GIVEN EXERCISE A: Update the source data rows so that every "screenshot" becomes "screen capture", leaving everything else unchanged. Omit the pictures from your answer.

EXCERPT TO READ:
* BEGIN *

[R-sig-Geo] GRTS sampling - 2-level design
John Wilson
jhw||@on@nb @end|ng |rom gm@||@com
Fri Oct 8 16:08:10 CEST 2021
Dear Thierry,
Thank you so much for your reply. Yes, the loss of the spatial balance once
the two-tiered approach is not accounted for was what was worrying me.
The incorporation of region as a random effect has two issues - 1) the
overall sampling area is a lake, and "regions" don't make sense in that
context. 2) The analysis is a mark-recapture for fish (using the MARK
software); I've never seen the incorporation of random effects in the
Jolly-Seber / Cormark-Jolly-Seber models outside of Bayesian framework and
outside of individual random effects... but even if I could do that - the
regions just don't really make sense anyway (that I can see, anyway - maybe
I'm not thinking about it the right way?)
Thank you for the grtsdb suggestion. Do you have any examples of how this
works? I couldn't find any vignettes or worked examples...
Thank you so much,
John
On Fri, Oct 8, 2021 at 10:39 AM Thierry Onkelinx <thierry.onkelinx using inbo.be>
wrote:
> Dear John,
>
> Your procedure will create a spatially balanced level 1 sample (10
> "regions") and within those regions a spatially balanced level 2 sample.
> When you ignore the structure, there is no longer a spatial balance. So
> you'll need to incorporate the two level sampling structure in your
> analysis. E.g. by using region as random effect.

* END *

Source data:
* BEGIN *

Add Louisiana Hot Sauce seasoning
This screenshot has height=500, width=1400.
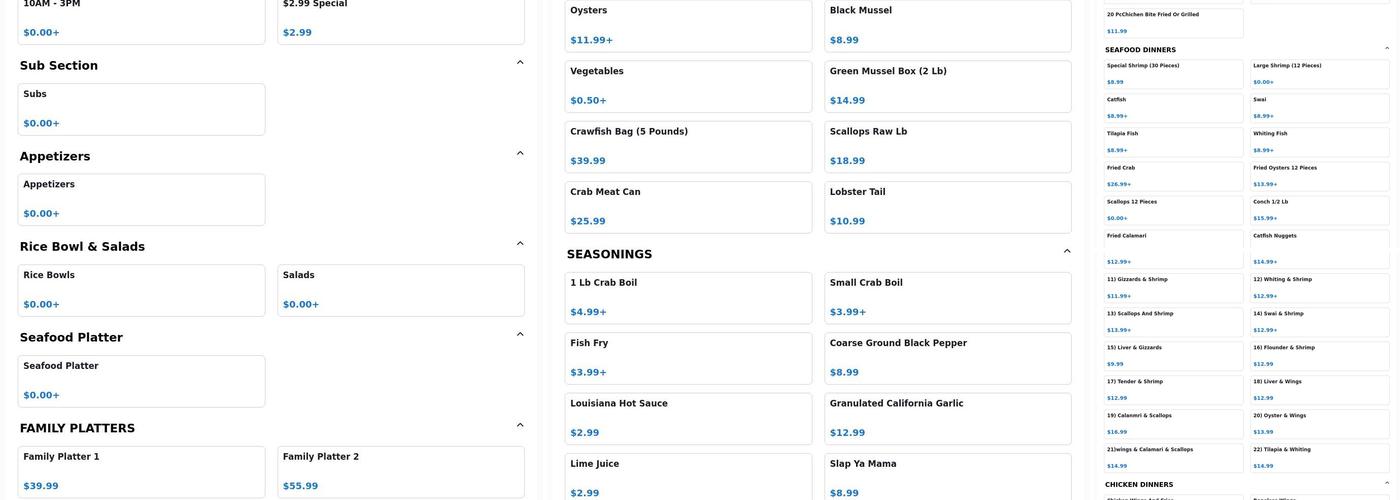tap(688, 418)
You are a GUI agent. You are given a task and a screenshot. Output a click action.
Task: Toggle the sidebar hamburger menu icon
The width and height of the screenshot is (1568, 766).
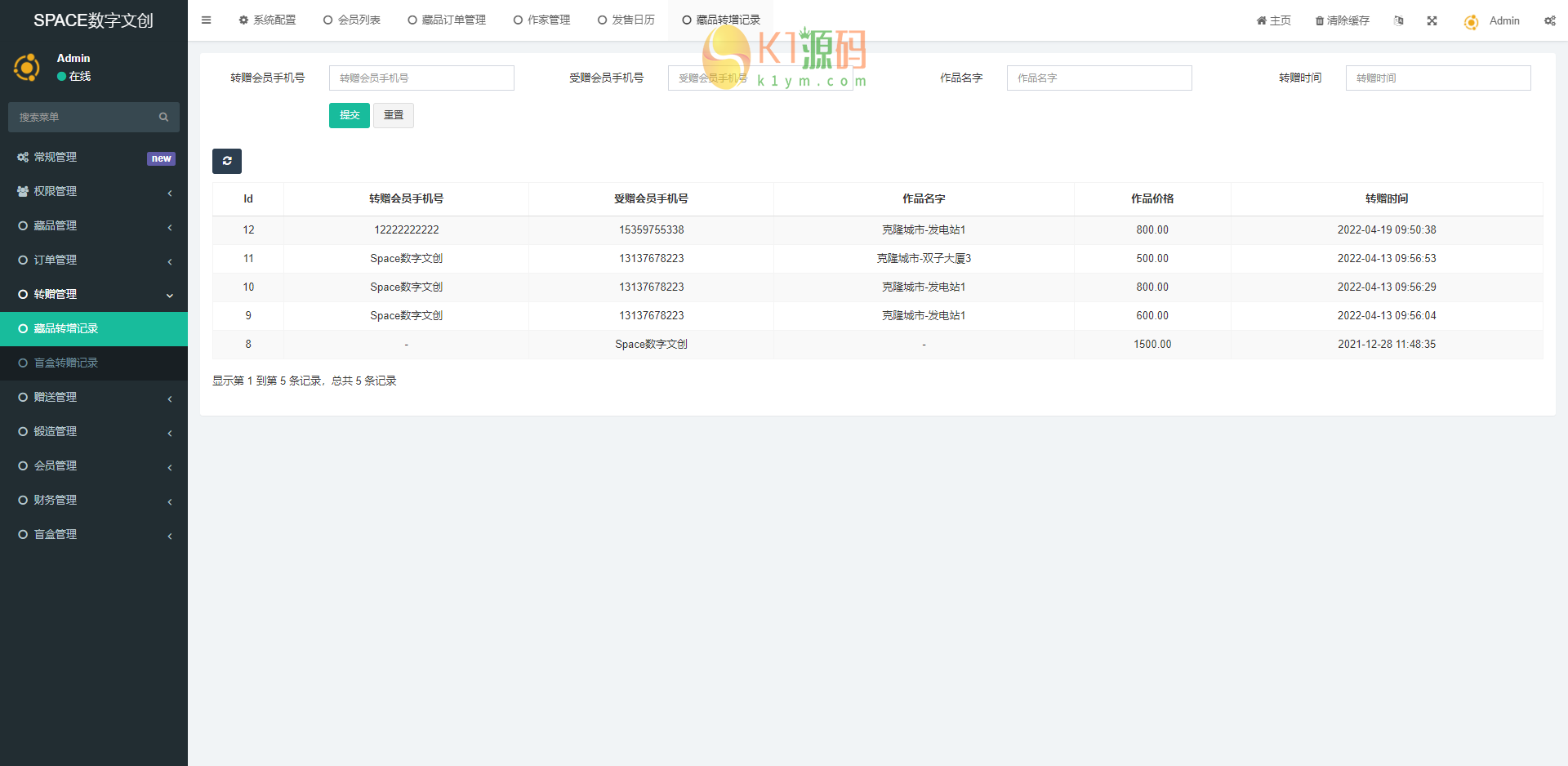(x=206, y=20)
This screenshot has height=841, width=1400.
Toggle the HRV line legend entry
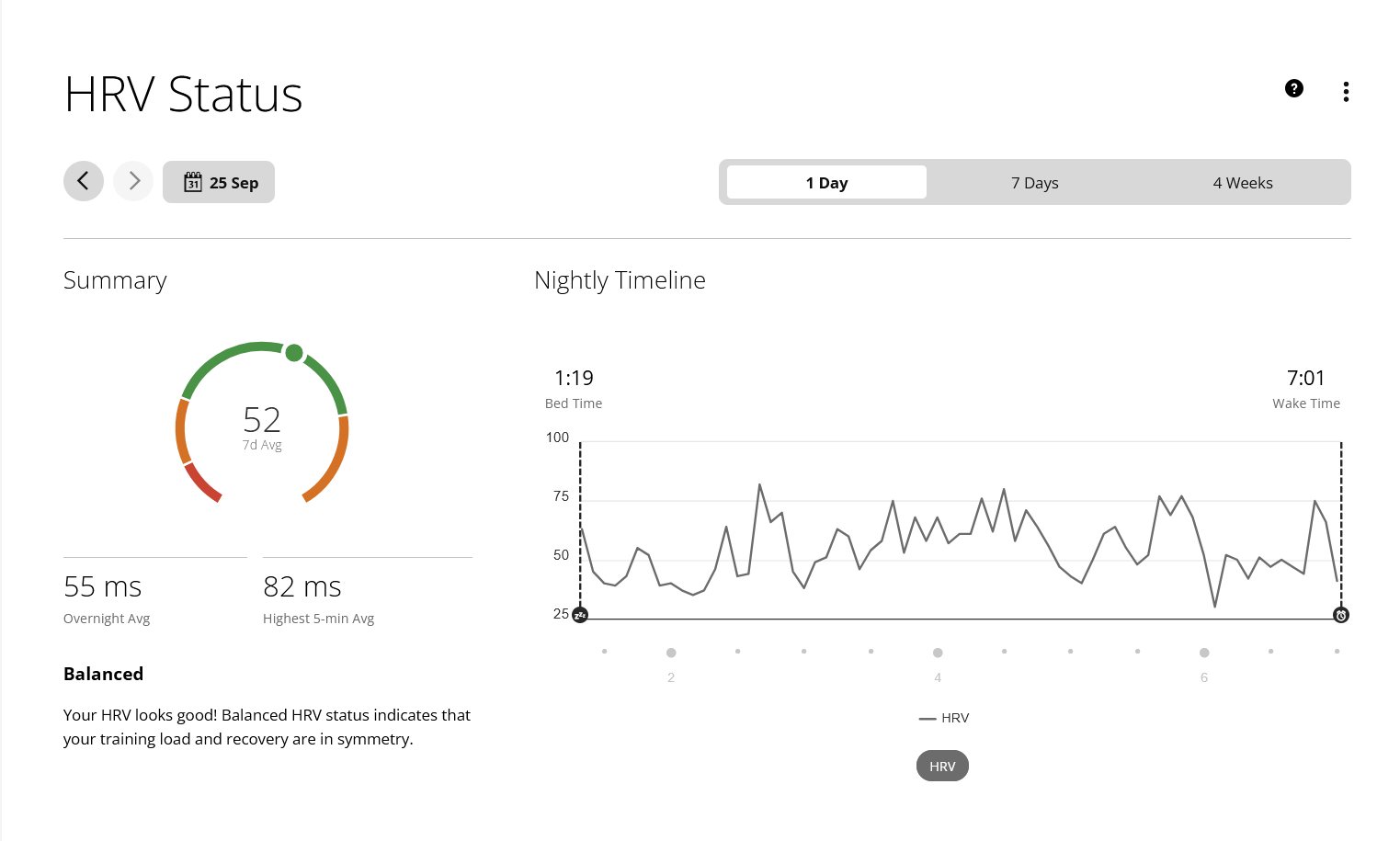click(944, 718)
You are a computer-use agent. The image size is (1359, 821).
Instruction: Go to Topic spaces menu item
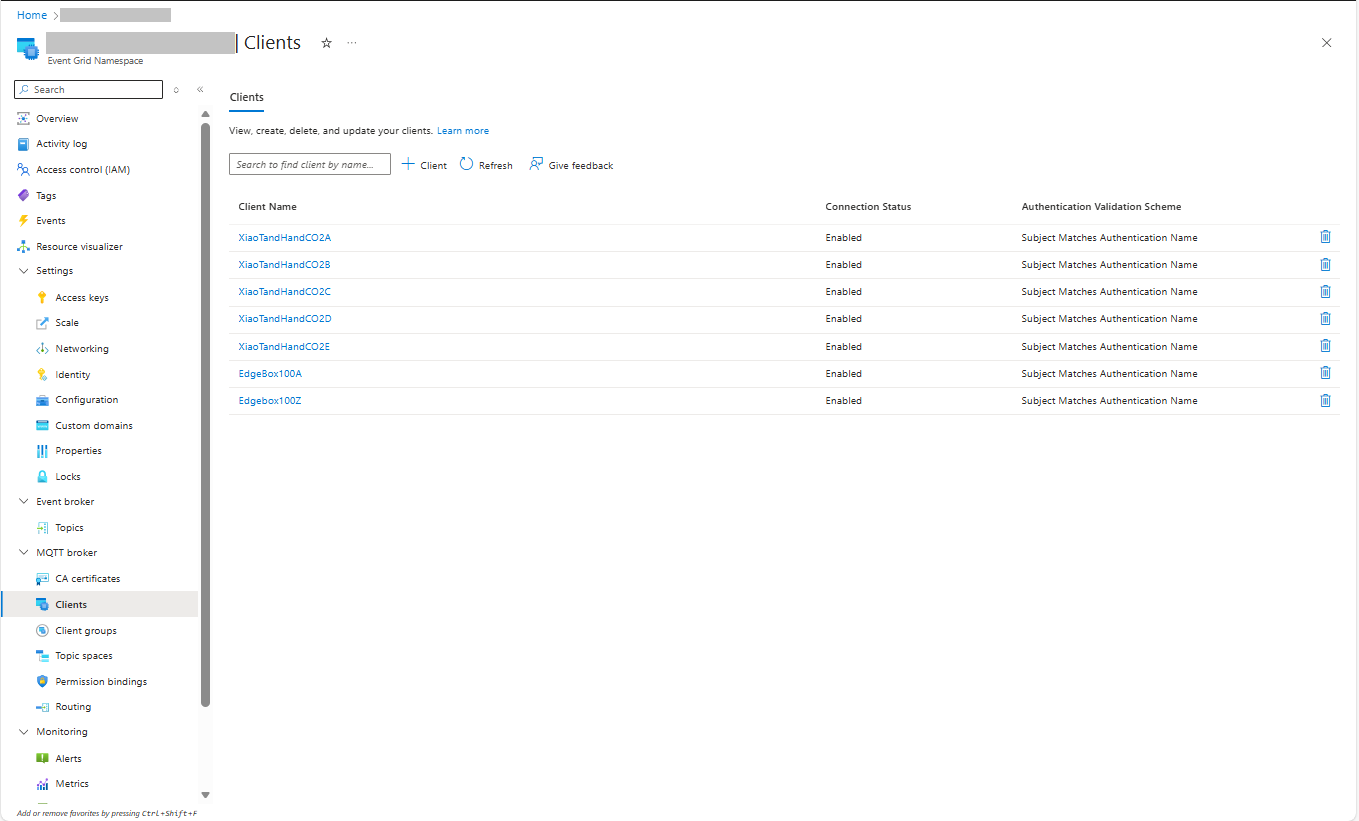[84, 656]
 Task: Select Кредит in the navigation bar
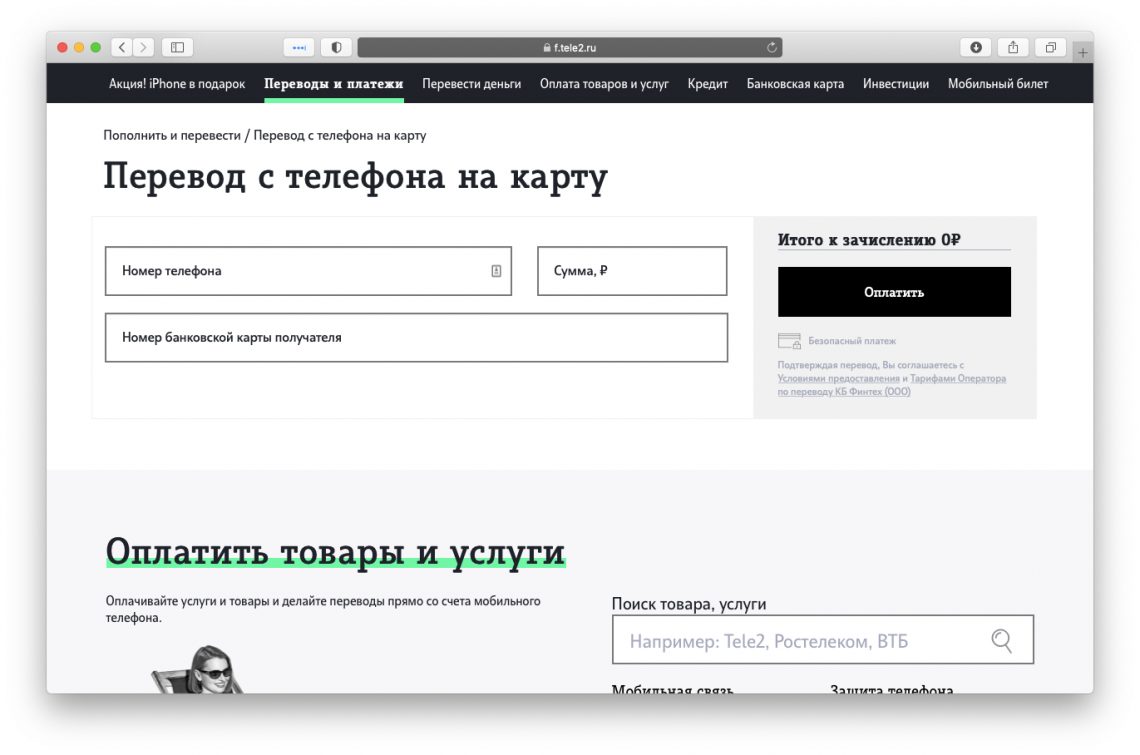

* END *

GIVEN EXERCISE B: Return the stretch of the GRTS sampling email from "The incorporation of region" through "the right way?)", copied word for word.

EXERCISE SOLUTION A:
Add Louisiana Hot Sauce seasoning
This screen capture has height=500, width=1400.
tap(688, 418)
You are a GUI agent. You are given a task and a screen capture. Output a click action.
Task: Toggle the sidebar hamburger menu icon
The width and height of the screen capture is (1568, 766).
(x=206, y=20)
This screen capture has height=841, width=1400.
Toggle the HRV line legend entry
click(944, 718)
You are a computer-use agent. The image size is (1359, 821).
Instruction: Go to Topic spaces menu item
[84, 656]
 Task: Select Кредит in the navigation bar

EXERCISE SOLUTION B:
The incorporation of region as a random effect has two issues - 1) the
overall sampling area is a lake, and "regions" don't make sense in that
context. 2) The analysis is a mark-recapture for fish (using the MARK
software); I've never seen the incorporation of random effects in the
Jolly-Seber / Cormark-Jolly-Seber models outside of Bayesian framework and
outside of individual random effects... but even if I could do that - the
regions just don't really make sense anyway (that I can see, anyway - maybe
I'm not thinking about it the right way?)